## WHAT NEEDS TO BE DONE
All lines of the material below that include the string "will" are to be copied.

## PROVIDED DATA

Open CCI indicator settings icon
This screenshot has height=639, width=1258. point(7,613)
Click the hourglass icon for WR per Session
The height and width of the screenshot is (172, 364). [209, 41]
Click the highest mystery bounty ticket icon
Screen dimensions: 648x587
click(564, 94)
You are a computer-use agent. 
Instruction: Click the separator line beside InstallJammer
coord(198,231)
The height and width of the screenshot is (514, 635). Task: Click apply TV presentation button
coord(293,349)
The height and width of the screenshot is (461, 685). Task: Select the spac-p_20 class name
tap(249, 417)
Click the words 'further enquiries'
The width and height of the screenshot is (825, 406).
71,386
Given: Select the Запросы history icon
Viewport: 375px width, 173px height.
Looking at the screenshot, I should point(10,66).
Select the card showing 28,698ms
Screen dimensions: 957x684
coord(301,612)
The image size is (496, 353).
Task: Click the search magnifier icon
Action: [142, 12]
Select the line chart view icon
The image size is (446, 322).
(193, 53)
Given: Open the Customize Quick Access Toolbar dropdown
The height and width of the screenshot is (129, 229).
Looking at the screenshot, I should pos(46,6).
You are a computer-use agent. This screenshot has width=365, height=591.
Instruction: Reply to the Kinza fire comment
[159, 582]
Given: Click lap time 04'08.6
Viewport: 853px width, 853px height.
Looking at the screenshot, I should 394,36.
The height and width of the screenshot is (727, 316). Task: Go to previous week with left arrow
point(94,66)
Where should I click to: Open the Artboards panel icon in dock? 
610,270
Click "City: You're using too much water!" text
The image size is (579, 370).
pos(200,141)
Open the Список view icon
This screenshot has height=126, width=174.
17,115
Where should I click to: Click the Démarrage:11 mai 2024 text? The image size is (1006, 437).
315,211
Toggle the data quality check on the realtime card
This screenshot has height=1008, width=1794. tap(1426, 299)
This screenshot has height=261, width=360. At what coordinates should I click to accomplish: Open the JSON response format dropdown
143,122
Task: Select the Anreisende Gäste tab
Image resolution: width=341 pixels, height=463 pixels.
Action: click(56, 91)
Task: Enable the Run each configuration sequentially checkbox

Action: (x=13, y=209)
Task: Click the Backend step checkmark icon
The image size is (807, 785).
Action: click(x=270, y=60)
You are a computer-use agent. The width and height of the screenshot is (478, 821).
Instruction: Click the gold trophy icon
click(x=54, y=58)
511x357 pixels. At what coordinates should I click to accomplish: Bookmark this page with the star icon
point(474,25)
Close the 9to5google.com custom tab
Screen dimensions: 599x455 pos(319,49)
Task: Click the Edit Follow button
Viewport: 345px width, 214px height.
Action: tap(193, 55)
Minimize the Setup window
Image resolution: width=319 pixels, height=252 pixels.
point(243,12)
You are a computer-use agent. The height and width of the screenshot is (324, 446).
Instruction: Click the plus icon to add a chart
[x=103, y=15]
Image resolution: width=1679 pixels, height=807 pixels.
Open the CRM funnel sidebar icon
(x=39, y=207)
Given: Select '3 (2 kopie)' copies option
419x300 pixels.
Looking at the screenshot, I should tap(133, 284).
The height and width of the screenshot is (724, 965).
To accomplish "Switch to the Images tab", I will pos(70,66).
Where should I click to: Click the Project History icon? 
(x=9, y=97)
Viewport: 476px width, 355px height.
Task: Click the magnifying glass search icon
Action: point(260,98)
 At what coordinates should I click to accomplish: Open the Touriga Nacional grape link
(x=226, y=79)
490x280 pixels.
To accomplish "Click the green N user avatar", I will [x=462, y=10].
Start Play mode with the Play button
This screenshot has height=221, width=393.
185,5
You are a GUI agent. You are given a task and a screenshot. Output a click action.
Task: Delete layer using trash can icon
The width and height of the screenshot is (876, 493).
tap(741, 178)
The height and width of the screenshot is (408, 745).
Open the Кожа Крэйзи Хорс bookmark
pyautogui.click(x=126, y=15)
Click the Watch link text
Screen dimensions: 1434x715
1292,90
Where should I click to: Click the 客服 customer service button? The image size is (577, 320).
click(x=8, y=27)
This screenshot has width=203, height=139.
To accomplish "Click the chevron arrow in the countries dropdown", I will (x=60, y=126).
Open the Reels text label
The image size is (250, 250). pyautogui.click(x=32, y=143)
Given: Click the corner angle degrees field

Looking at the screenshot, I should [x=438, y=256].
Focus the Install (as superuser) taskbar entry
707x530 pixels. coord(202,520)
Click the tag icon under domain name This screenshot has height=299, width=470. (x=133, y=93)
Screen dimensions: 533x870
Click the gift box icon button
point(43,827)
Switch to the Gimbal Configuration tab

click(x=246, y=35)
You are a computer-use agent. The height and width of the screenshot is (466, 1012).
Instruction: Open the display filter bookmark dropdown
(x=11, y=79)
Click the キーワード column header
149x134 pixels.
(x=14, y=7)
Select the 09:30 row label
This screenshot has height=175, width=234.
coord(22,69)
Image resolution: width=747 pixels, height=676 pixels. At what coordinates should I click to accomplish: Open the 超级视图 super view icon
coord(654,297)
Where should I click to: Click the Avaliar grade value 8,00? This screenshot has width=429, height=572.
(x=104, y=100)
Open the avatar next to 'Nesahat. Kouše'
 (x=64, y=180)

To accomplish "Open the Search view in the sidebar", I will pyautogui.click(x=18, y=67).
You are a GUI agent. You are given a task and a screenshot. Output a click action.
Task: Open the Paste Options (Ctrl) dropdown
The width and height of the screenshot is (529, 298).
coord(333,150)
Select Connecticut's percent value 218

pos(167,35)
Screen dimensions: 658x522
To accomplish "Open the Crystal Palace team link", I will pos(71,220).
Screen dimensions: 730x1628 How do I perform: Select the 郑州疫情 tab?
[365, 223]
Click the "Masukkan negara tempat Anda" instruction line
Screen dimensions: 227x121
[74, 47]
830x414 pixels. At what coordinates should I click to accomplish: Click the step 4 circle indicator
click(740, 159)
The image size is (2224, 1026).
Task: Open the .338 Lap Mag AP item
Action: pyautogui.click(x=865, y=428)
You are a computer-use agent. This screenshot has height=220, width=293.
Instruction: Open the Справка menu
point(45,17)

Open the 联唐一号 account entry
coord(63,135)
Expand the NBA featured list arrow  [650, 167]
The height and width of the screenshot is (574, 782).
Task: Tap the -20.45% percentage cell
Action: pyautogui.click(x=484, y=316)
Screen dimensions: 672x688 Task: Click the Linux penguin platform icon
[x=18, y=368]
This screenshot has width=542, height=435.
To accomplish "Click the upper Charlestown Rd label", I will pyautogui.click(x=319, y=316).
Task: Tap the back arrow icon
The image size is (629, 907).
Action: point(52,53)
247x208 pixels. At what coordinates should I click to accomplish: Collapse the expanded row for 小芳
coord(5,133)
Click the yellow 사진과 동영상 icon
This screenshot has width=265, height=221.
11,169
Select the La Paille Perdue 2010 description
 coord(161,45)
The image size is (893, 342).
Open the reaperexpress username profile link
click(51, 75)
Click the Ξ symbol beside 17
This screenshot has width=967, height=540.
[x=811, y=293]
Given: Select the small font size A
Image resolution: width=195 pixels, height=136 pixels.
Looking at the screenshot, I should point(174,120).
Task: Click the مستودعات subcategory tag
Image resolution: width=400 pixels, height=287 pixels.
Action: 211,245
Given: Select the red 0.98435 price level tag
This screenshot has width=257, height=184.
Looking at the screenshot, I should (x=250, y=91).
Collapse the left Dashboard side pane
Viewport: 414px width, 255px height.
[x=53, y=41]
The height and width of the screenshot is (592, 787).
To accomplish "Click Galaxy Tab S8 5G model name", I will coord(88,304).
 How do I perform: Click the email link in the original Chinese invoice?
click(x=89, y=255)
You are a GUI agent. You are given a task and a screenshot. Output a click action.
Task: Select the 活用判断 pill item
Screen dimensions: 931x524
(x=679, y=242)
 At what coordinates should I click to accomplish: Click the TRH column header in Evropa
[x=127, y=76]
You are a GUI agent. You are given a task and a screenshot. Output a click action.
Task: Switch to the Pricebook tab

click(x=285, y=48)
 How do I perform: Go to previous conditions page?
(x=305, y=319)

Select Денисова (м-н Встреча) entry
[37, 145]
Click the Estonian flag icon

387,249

## SOLUTION
To accomplish "Switch to the Images tab", I will pos(70,66).
To accomplish "Click the green N user avatar", I will [x=462, y=10].
To accomplish "Click the chevron arrow in the countries dropdown", I will (x=60, y=126).
To accomplish "Open the Search view in the sidebar", I will pyautogui.click(x=18, y=67).
To accomplish "Open the Crystal Palace team link", I will pos(71,220).
To accomplish "Click the upper Charlestown Rd label", I will pyautogui.click(x=319, y=316).
To accomplish "Click Galaxy Tab S8 5G model name", I will coord(88,304).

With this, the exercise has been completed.